Serbian and Yugoslav rock band from Belgrade

U škripcu (У шкрипцу; trans. In Dire Straits) was a Yugoslav rock band formed in Belgrade in 1980.

The band was formed in 1980 by Milan Delčić "Delča" (vocals), Aleksandar Vasiljević "Vasa" (guitar) and Zoran Vulović "Vule" (keyboards), the lineup soon being expanded with Aleksandar Lukić (bass guitar) and Miloš Obrenović (drums). At the time of their formation, the band was a part of the Yugoslav new wave scene, attracting the attention of the public with their artistic live performances and appearing on the seminal 1981 various artists compilation album Artistička radna akcija. With the debut album release, the 1982 Godine ljubavi, the band moved towards a more experimental post-punk sound, before achieving nationwide commercial success with the release of the 1983 album O je! and mini album Nove godine!, heavily influenced by New Romanticism. The original lineup recorded one more album, the synth-pop-oriented Budimo zajedno, which failed to repeat the commercial success of its predecessors, causing the band to disband in 1985.

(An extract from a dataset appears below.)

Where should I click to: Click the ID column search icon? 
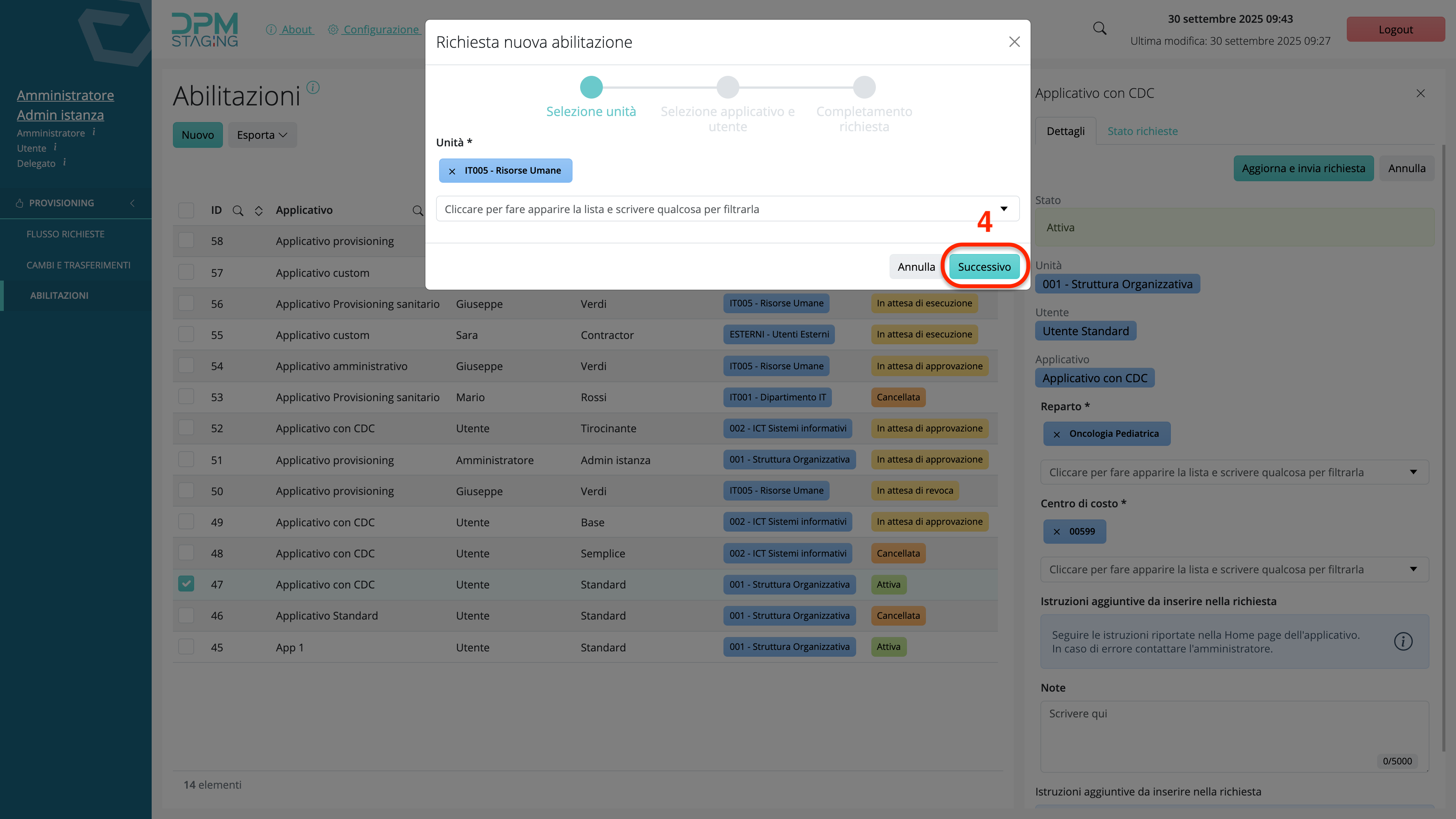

In 1986, Vulović and Delčić reformed the band, but the latter soon left, so the new lineup, featuring the vocalist Aleksandar Tabaš, recorded the fourth studio album, power pop-influenced U škripcu. The album was not commercially successful, causing the band to disband in 1988. The following year, Vulović reunited with Delčić and Vasiljević, Lukić on guitar, bassist Dejan Škopelja, and drummer Ratko Ljubičić. The lineup recorded the critically acclaimed fifth studio album Izgleda da mi smo sami, after which the band, although not officially announcing their disbandment, ended their activity with the outbreak of Yugoslav Wars. During the following years, they would reunite for major events only, like their performance at the 1996–1997 protests. Following the dibandment, Vulović became a producer and manager, Delčić pursued a solo career with his band Sklekovi, and Vasiljević and Lukić became a part of the supergroup Familija.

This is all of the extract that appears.